Playable Ad Research (Advanced)
- App-ads.txt scraping: Check competitor's app-ads.txt file to see authorized ad sellers → reveals where they buy inventory
- Playable logic flow: AppMagic shows the decision tree within playables — study win/fail states and CTA placement
- Format performance by genre: Playables outperform video in mid-core by ~20% CTR but underperform in casual by ~15%
2026 Market Context: Unity launching AI-powered "Vector" platform to compete with AppLovin. AppLovin MAX continues to dominate mediation market share. AI-generated creative variants becoming standard (500+ variants/month for top advertisers). Post-IDFA environment means creative quality matters more than targeting precision.
6. Cross-Network Synthesis (The Missing Link)
Why This Matters
Most playbooks stop at per-platform research. The highest-value intelligence comes from synthesizing across platforms.
Creative Migration Tracking
Set up a monthly review cadence:
| Week | Action | Output |
|---|---|---|
| Week 1 | Catalog new creatives on Meta (top 10 competitors) | Meta vault |
| Week 2 | Catalog new creatives on TikTok + YouTube | Cross-reference with Meta vault |
| Week 3 | Check Google Transparency Center + Apple Ads | Full cross-platform map |
| Week 4 | Synthesis: Which creatives migrated? Which are platform-exclusive? | Migration report |
The Adaptation Matrix
When a winning creative migrates, it adapts. Track these transformations:
| From → To | Typical Adaptation | Your Action |
|---|---|---|
| Meta → TikTok | Remove polish, add native feel, use trending sound | Start with TikTok-native version of Meta winner |
| TikTok → Meta | Add text overlays, extend to 30s, add end card | Scale proven TikTok hook with Meta optimization |
| Meta → YouTube | Extend to 15-30s, add voiceover, deeper story arc | Test YouTube pre-roll version of social winner |
| Social → App Store | Distill into screenshots + short preview video | Align CPP with proven social messaging |
Message Match Audit
Intelligence isn't just the ad — it's the full funnel. For each competitor winner:
- Capture the ad (hook, messaging, CTA)
- Follow the click: Where does it land? (App Store default? Custom Product Page? Website?)
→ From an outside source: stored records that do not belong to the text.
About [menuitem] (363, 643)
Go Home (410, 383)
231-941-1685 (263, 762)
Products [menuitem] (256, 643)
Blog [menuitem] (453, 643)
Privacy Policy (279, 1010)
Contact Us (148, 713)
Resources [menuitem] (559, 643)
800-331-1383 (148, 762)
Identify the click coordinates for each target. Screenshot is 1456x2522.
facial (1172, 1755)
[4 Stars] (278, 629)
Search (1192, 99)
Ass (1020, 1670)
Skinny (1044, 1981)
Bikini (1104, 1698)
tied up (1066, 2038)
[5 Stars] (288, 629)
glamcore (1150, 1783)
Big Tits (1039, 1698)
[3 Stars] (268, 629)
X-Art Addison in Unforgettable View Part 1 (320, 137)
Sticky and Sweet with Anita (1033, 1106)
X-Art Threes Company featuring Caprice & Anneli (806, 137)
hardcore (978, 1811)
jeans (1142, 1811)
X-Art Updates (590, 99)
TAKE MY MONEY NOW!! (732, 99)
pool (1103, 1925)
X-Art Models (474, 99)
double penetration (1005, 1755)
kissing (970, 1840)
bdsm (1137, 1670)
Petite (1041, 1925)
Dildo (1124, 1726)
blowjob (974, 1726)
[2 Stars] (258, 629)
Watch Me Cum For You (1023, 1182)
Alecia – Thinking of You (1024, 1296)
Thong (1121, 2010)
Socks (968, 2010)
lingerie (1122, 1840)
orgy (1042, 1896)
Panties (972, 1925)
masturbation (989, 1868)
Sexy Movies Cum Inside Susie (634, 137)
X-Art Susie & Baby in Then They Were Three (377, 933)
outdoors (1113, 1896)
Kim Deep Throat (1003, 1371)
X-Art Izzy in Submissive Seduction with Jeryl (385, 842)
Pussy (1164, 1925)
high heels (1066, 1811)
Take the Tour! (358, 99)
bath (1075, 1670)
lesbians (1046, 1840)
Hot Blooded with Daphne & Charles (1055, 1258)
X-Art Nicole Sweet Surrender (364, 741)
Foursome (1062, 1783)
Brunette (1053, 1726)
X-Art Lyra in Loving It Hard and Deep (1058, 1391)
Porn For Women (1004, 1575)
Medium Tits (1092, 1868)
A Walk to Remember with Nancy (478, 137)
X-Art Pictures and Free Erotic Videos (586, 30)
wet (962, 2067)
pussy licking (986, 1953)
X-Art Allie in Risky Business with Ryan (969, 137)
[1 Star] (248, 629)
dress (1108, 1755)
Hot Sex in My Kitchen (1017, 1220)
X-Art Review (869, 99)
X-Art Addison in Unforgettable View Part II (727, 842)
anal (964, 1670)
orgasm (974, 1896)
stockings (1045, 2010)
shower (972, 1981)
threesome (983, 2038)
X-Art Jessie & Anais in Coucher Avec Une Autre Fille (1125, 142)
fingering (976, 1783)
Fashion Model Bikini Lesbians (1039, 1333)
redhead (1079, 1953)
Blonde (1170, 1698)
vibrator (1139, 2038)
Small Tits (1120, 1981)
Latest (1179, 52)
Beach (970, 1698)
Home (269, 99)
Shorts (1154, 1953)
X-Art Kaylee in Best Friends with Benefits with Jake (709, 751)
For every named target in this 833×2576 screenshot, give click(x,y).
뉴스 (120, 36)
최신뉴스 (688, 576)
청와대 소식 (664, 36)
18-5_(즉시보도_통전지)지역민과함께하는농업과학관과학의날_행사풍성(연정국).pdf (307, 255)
- Score message match: Does the landing page reinforce the ad's promise?
- Note disconnects: Poor message match = opportunity for you to do it better
Attribution & Privacy Intelligence (2026 Reality)
| Signal | Where to Find It | What It Tells You |
|---|---|---|
| In-game surveys | App reviews, Reddit, competitor app screenshots | They're using self-reported attribution |
| RevenueCat / AppsFlyer SDK detected | Apptica | Their measurement stack |
| Conversion value schema | SKAN documentation patterns | How they optimize post-install events |
| Privacy Manifest compliance | iOS App Privacy details | How they handle data collection |
Best practice: Cross-platform adaptation beats platform-native creation. Validate on one platform, adapt to others. This reduces production cost and increases confidence in every creative you launch.
7. F2P Mobile Gaming — Deep Dive
Pre-Spend CPI Benchmarks (2026 Estimates)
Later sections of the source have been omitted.